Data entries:

--- Start ---

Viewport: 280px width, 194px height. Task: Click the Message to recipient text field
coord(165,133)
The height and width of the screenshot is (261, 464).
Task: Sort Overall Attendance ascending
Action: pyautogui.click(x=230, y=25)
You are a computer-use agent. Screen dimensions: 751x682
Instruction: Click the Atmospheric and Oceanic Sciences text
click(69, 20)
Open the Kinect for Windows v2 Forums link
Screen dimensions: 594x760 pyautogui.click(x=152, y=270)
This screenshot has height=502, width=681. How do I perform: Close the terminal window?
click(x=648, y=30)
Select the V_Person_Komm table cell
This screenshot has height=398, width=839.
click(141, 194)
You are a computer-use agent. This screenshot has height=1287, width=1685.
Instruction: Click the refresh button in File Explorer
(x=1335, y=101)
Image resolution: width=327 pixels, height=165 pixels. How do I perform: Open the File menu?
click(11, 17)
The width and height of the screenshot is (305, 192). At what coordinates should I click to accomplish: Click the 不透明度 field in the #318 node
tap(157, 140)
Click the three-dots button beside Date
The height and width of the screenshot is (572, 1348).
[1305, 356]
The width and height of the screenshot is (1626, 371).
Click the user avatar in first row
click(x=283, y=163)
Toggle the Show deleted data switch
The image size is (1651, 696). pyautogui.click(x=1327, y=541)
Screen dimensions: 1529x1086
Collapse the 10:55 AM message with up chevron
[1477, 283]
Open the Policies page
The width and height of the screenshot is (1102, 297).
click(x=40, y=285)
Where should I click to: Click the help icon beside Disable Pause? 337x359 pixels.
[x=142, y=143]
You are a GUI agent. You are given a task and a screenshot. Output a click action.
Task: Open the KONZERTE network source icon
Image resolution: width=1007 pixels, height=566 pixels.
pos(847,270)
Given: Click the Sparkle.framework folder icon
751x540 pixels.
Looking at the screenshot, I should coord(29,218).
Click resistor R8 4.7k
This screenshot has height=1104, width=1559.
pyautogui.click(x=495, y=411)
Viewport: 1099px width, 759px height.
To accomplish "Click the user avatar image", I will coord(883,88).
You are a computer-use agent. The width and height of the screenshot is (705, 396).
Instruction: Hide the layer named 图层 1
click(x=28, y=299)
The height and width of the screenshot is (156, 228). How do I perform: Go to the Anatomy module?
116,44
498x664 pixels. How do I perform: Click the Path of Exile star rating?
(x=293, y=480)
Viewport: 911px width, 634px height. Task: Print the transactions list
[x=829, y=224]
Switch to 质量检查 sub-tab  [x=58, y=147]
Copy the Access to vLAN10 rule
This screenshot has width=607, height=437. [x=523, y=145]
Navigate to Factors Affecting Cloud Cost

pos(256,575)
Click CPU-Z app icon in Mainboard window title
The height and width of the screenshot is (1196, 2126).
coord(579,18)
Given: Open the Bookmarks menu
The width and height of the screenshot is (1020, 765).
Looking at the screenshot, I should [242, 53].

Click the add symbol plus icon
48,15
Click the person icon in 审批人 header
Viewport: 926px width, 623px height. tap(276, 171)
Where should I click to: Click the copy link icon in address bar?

--- End ---

THE REQUEST
Reproduce every line of the data above verbatim.

EXERCISE RESULT
Viewport: 280px width, 194px height. Task: Click the Message to recipient text field
coord(165,133)
The height and width of the screenshot is (261, 464).
Task: Sort Overall Attendance ascending
Action: pyautogui.click(x=230, y=25)
You are a computer-use agent. Screen dimensions: 751x682
Instruction: Click the Atmospheric and Oceanic Sciences text
click(69, 20)
Open the Kinect for Windows v2 Forums link
Screen dimensions: 594x760 pyautogui.click(x=152, y=270)
This screenshot has height=502, width=681. How do I perform: Close the terminal window?
click(x=648, y=30)
Select the V_Person_Komm table cell
This screenshot has height=398, width=839.
click(141, 194)
You are a computer-use agent. This screenshot has height=1287, width=1685.
Instruction: Click the refresh button in File Explorer
(x=1335, y=101)
Image resolution: width=327 pixels, height=165 pixels. How do I perform: Open the File menu?
click(11, 17)
The width and height of the screenshot is (305, 192). At what coordinates should I click to accomplish: Click the 不透明度 field in the #318 node
tap(157, 140)
Click the three-dots button beside Date
The height and width of the screenshot is (572, 1348).
[1305, 356]
The width and height of the screenshot is (1626, 371).
Click the user avatar in first row
click(x=283, y=163)
Toggle the Show deleted data switch
The image size is (1651, 696). pyautogui.click(x=1327, y=541)
Screen dimensions: 1529x1086
Collapse the 10:55 AM message with up chevron
[1477, 283]
Open the Policies page
The width and height of the screenshot is (1102, 297).
click(x=40, y=285)
Where should I click to: Click the help icon beside Disable Pause? 337x359 pixels.
[x=142, y=143]
You are a GUI agent. You are given a task and a screenshot. Output a click action.
Task: Open the KONZERTE network source icon
Image resolution: width=1007 pixels, height=566 pixels.
pos(847,270)
Given: Click the Sparkle.framework folder icon
751x540 pixels.
Looking at the screenshot, I should coord(29,218).
Click resistor R8 4.7k
This screenshot has height=1104, width=1559.
pyautogui.click(x=495, y=411)
Viewport: 1099px width, 759px height.
To accomplish "Click the user avatar image", I will coord(883,88).
You are a computer-use agent. The width and height of the screenshot is (705, 396).
Instruction: Hide the layer named 图层 1
click(x=28, y=299)
The height and width of the screenshot is (156, 228). How do I perform: Go to the Anatomy module?
116,44
498x664 pixels. How do I perform: Click the Path of Exile star rating?
(x=293, y=480)
Viewport: 911px width, 634px height. Task: Print the transactions list
[x=829, y=224]
Switch to 质量检查 sub-tab  [x=58, y=147]
Copy the Access to vLAN10 rule
This screenshot has width=607, height=437. [x=523, y=145]
Navigate to Factors Affecting Cloud Cost

pos(256,575)
Click CPU-Z app icon in Mainboard window title
The height and width of the screenshot is (1196, 2126).
coord(579,18)
Given: Open the Bookmarks menu
The width and height of the screenshot is (1020, 765).
Looking at the screenshot, I should [242, 53].

Click the add symbol plus icon
48,15
Click the person icon in 审批人 header
Viewport: 926px width, 623px height. tap(276, 171)
Where should I click to: Click the copy link icon in address bar?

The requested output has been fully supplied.